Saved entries
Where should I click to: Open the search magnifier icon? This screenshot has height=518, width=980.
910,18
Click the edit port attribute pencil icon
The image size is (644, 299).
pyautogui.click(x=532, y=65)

> THE TASK:
Reprint the entries above in full, exactly as they are.

> RESULT OF THIS EXERCISE:
Where should I click to: Open the search magnifier icon? This screenshot has height=518, width=980.
910,18
Click the edit port attribute pencil icon
The image size is (644, 299).
pyautogui.click(x=532, y=65)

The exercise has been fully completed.